Mitochondrial heterogeneity drives the evolution of fungicide resistance in Phytophthora sojae, with associated fitness trade-offs
Yuan, Kang ; Dai, Tan ; Gao, Xuheng ; Shen, Jiayi ; Yang, Jikun ; Lu, Xingxing ; Li, Guixiang ; He, Ya ; Fu, Yixin ; Wang, Yan ; Miao, Jianqiang ; Liu, Xili
DOI:10.1126/sciadv.adz4601
Abstract
Mitochondrial complex III inhibitors, such as ametoctradin, are crucial for controlling oomycete diseases. However, the increasing severity of fungicide resistance necessitates urgent clarification of its evolutionary mechanisms to optimize disease management and delay resistance development. The DddA-derived cytosine base editors (DdCBEs)-mediated base editing in oomycetes confirmed that the PsCytbS33L mutation is sufficient to confer ametoctradin resistance in Phytophthora sojae. We clarified that low-resistant and medium-resistant mutants serve as transitional populations during the resistance evolution process, with high-resistant mutants eventually becoming the dominant population.
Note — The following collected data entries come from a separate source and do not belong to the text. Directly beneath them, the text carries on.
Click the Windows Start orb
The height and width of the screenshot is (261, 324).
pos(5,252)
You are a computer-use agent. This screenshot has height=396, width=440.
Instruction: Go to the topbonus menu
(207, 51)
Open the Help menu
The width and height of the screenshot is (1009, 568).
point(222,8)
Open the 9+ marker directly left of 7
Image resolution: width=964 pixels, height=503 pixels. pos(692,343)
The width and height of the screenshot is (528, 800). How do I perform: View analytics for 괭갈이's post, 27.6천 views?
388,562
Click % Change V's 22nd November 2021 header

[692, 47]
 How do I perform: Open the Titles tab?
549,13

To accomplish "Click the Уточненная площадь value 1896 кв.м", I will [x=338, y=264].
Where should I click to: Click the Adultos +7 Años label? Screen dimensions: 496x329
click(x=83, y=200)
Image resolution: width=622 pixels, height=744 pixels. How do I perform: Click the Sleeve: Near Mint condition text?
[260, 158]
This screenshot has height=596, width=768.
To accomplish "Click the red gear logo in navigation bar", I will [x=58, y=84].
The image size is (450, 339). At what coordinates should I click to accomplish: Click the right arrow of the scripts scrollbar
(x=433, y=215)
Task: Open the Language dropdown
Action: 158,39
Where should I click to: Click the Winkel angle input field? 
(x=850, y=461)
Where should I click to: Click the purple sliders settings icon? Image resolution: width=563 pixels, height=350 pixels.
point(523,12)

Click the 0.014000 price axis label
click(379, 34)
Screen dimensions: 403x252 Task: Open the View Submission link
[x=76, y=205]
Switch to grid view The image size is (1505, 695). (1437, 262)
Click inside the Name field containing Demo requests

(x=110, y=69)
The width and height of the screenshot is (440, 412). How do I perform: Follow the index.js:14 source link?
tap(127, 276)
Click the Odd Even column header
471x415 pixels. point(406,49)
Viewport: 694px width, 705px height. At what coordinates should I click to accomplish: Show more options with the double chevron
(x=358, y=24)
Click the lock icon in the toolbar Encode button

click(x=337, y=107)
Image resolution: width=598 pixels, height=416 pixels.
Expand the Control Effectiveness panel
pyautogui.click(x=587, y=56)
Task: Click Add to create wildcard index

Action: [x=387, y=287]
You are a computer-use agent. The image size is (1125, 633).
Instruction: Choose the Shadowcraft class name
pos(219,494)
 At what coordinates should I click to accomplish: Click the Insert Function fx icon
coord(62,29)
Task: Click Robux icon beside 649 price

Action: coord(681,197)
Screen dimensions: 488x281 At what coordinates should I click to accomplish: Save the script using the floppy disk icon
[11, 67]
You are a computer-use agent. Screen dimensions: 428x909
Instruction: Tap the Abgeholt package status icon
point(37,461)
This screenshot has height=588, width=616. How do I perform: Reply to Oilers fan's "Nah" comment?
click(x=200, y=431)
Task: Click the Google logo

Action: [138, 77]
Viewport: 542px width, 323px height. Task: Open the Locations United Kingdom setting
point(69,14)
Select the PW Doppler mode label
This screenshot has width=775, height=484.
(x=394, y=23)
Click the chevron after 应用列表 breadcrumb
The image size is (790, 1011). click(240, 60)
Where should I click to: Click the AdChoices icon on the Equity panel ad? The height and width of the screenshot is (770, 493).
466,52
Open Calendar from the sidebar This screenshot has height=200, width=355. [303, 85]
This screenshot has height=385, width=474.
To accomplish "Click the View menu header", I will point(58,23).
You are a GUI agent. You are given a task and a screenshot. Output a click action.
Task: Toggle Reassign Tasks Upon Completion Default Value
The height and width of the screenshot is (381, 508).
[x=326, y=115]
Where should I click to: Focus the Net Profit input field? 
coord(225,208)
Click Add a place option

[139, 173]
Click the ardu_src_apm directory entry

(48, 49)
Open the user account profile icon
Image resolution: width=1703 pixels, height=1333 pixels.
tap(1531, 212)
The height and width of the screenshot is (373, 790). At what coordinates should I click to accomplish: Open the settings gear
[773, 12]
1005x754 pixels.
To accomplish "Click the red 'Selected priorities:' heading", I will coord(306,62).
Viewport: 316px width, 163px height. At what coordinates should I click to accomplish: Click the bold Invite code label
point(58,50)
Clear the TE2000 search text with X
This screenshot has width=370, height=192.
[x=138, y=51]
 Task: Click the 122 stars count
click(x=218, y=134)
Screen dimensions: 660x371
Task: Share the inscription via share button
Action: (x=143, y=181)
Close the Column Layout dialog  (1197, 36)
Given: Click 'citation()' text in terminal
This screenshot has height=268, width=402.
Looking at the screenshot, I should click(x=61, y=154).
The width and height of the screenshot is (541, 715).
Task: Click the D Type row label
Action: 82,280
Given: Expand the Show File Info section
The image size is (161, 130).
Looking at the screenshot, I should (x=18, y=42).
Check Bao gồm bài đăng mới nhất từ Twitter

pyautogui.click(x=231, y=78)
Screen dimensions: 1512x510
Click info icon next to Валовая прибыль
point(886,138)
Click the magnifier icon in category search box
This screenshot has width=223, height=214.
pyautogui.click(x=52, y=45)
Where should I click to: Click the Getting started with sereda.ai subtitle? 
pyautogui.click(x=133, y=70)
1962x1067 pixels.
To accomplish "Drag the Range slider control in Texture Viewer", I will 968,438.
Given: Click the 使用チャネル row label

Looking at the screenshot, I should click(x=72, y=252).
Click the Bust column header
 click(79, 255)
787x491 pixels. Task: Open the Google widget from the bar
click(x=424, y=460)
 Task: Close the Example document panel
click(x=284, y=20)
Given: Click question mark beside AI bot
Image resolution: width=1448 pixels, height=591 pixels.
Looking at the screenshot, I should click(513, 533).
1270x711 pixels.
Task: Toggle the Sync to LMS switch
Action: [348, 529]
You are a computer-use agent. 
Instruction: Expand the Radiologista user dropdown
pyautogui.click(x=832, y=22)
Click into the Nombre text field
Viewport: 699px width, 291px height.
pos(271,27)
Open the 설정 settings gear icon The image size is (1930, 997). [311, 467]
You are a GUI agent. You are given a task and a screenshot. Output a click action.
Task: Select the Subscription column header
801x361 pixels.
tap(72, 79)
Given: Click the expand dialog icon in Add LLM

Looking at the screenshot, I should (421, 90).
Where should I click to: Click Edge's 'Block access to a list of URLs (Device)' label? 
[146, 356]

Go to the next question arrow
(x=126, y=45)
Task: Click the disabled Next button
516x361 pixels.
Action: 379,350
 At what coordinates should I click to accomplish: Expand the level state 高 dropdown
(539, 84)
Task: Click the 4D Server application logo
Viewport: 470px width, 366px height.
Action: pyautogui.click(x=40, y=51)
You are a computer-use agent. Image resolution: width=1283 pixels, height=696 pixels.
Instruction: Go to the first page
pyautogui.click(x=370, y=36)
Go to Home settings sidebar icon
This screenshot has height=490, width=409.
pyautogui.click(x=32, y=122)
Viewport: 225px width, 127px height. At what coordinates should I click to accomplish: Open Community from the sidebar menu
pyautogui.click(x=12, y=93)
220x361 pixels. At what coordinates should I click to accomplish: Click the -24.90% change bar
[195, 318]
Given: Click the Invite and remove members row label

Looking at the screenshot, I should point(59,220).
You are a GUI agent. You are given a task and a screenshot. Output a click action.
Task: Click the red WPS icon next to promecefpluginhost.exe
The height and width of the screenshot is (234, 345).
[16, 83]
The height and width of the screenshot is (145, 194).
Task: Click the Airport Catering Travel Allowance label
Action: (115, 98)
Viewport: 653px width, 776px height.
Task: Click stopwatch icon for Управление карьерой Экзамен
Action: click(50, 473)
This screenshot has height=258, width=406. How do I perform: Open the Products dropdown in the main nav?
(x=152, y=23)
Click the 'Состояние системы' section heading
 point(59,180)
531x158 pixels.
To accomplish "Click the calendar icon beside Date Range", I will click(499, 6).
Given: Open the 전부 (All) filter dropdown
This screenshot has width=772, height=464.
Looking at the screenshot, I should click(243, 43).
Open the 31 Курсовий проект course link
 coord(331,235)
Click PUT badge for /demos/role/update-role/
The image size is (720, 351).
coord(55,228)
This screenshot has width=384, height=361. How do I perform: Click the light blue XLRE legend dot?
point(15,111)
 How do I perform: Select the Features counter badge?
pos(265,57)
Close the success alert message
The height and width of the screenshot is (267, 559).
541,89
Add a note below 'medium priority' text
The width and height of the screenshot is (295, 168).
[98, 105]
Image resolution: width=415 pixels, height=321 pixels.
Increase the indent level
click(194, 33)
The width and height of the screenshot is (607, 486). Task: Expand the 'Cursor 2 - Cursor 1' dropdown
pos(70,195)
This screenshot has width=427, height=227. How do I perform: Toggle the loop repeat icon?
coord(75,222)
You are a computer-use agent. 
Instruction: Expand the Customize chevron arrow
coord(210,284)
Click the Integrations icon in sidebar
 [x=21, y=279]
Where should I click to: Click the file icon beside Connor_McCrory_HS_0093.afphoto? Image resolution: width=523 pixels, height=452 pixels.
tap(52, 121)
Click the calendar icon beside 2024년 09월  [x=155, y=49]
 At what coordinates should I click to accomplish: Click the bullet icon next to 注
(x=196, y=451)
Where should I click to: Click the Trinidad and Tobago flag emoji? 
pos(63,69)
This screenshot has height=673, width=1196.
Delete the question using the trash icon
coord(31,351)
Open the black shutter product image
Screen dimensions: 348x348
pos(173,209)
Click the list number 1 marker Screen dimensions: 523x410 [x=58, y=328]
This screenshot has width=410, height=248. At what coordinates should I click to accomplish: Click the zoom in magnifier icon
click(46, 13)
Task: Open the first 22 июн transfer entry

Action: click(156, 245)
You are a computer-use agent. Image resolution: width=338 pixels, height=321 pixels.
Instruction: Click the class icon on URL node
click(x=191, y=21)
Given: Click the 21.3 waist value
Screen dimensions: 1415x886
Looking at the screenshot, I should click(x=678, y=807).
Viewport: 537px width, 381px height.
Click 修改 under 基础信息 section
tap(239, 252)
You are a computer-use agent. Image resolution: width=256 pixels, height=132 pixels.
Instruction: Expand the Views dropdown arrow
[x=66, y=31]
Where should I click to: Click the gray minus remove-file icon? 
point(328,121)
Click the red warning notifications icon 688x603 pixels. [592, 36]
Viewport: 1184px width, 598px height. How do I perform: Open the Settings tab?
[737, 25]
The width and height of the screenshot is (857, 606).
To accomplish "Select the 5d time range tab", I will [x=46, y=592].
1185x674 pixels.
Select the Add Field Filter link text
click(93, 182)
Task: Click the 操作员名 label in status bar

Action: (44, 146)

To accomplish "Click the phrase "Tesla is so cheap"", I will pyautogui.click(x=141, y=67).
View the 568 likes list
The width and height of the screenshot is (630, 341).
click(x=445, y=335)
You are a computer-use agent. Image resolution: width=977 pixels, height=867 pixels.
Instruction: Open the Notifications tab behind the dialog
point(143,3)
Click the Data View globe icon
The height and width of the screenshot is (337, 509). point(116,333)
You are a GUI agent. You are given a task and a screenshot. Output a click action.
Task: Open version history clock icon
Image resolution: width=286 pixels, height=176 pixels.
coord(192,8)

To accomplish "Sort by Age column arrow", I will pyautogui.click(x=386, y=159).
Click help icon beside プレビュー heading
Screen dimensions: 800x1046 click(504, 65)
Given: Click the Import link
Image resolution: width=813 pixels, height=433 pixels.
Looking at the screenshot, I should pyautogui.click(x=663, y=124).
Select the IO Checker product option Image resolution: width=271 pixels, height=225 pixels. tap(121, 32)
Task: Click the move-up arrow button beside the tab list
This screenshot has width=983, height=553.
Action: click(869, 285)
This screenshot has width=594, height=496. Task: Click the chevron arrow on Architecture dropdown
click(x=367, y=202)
We revealed the dynamic changes in mitochondrial heterogeneity under fungicide selection, proving that the gradual increase of mutated mitochondria drives resistance evolution. There is a trade-off between ametoctradin resistance and fitness. While the PsCytbS33L mutation confers this resistance, it impairs mitochondrial function and thereby reduces fitness. Up-regulation of TFAM1, however, can partially offset this fitness cost. Resistance evolution in plant pathogens involves not only standing variation but also de novo mutations, providing unique insights into the "chicken-and-egg" dilemma.